**EXTRACTED INFORMATION:**
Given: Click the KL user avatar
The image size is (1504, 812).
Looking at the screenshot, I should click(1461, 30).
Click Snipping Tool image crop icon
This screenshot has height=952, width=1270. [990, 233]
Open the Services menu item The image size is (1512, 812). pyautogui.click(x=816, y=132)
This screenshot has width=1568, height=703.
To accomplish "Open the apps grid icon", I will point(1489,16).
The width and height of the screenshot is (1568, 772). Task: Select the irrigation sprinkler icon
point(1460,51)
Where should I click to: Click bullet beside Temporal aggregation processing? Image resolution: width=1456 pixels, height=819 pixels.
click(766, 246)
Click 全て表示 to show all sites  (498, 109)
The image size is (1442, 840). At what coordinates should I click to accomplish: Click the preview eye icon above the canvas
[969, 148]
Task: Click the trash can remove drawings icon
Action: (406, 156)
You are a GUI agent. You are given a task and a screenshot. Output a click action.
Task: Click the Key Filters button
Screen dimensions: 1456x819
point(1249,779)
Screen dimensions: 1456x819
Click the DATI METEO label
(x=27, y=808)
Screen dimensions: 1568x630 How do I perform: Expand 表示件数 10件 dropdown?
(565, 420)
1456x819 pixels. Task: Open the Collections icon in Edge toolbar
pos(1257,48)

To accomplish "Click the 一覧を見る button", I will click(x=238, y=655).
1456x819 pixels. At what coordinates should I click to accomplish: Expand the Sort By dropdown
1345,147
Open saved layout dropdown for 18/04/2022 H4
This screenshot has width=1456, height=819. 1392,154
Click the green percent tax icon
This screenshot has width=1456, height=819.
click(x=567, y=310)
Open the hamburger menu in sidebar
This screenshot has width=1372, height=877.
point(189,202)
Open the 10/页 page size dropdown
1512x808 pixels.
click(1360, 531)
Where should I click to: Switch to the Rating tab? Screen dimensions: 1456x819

**WORK INSTRUCTION:** Could you return all of the data exactly as written?

**FINISHED EXERCISE:**
Given: Click the KL user avatar
The image size is (1504, 812).
Looking at the screenshot, I should click(1461, 30).
Click Snipping Tool image crop icon
This screenshot has height=952, width=1270. [990, 233]
Open the Services menu item The image size is (1512, 812). pyautogui.click(x=816, y=132)
This screenshot has width=1568, height=703.
To accomplish "Open the apps grid icon", I will point(1489,16).
The width and height of the screenshot is (1568, 772). Task: Select the irrigation sprinkler icon
point(1460,51)
Where should I click to: Click bullet beside Temporal aggregation processing? Image resolution: width=1456 pixels, height=819 pixels.
click(766, 246)
Click 全て表示 to show all sites  (498, 109)
The image size is (1442, 840). At what coordinates should I click to accomplish: Click the preview eye icon above the canvas
[969, 148]
Task: Click the trash can remove drawings icon
Action: (406, 156)
You are a GUI agent. You are given a task and a screenshot. Output a click action.
Task: Click the Key Filters button
Screen dimensions: 1456x819
point(1249,779)
Screen dimensions: 1456x819
Click the DATI METEO label
(x=27, y=808)
Screen dimensions: 1568x630 How do I perform: Expand 表示件数 10件 dropdown?
(565, 420)
1456x819 pixels. Task: Open the Collections icon in Edge toolbar
pos(1257,48)

To accomplish "Click the 一覧を見る button", I will click(x=238, y=655).
1456x819 pixels. At what coordinates should I click to accomplish: Expand the Sort By dropdown
1345,147
Open saved layout dropdown for 18/04/2022 H4
This screenshot has width=1456, height=819. 1392,154
Click the green percent tax icon
This screenshot has width=1456, height=819.
click(x=567, y=310)
Open the hamburger menu in sidebar
This screenshot has width=1372, height=877.
point(189,202)
Open the 10/页 page size dropdown
1512x808 pixels.
click(1360, 531)
Where should I click to: Switch to the Rating tab? Screen dimensions: 1456x819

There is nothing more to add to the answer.